Off-spinner Harbhajan, with the most controversial track record in the contemporary history of the game, was backed up by one billion Indians when allegations of racism were made against him during India’s tour of Australia at the turn of the year.
For weeks, the country woke up in the early hours of the morning to find out if ‘their’ cricketer had been found guilty by the authorities. The Board of Control for Cricket in India (BCCI) exploited every legal loophole through political and diplomatic machinations against Cricket Australia and the International Cricket Council (ICC). They even kept a plane of stand-by — the tour of Australia hung in the balance if Harbhajan was found guilty.
As things stood, he lived to fight another day and the tour ended in a blaze of glory for him. It seemed that a higher power had delivered a classic justice in Harbhajan’s favour. But the decline of his moral fibre had already begun.
Even though there is no co-relation between the episodes against Symonds and Sreesanth, it is now difficult to fathom that Harbhajan is more often than not just a ‘misunderstood’ young man. He believed he had gained unlimited immunity: That every action of his would be justified, not just in his own eyes, but by the BCCI.
Then came the stinging slap, and with that he cheated us into believing that he was just a simple, but aggressive, cricketer who is deified by his fans but misunderstood by the West due to a cultural glitch. This is no longer true, for Harbhajan is his own worst enemy.
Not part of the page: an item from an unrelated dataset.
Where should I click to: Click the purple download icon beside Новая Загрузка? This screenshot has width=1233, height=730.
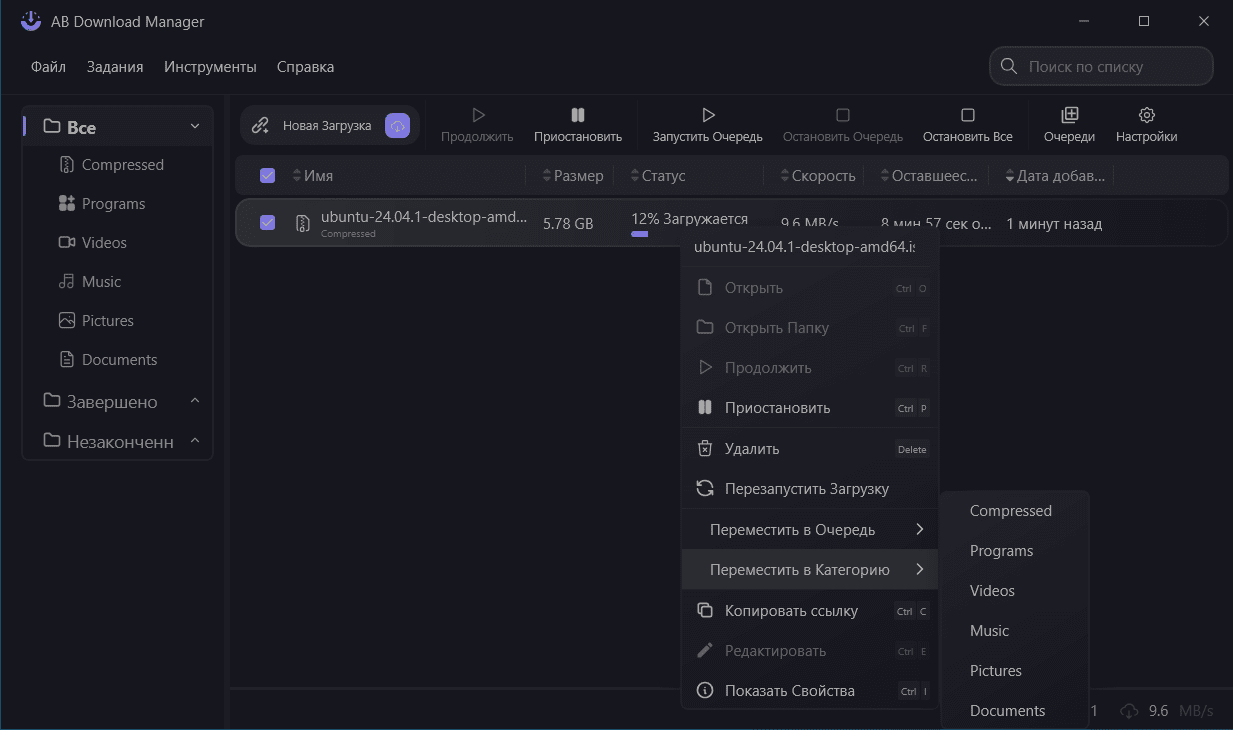[397, 125]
The 11-match ban in the Indian Premier League (IPL) has ensured that Harbhajan has lost not just a lot of money but credibility among his India colleagues in the dressing room. As for Sreesanth, he always needed a bit of a spanking. The little boy with modest talents who squared up against the biggest and the best of them — including the orchestration of an impromptu and childish bhangra, complete with bat waving over his head — has now been rendered fit to be in a crèche, playing with children of his own age.
He has, quite frankly, been an embarrassment on more than one occasion. Images of him, sobbing disconsolately on the pitch, will bear witness that he too needed a tap on the head to get himself out of the clouds.
For better or for worse, it turned out to be a tight slap in the face.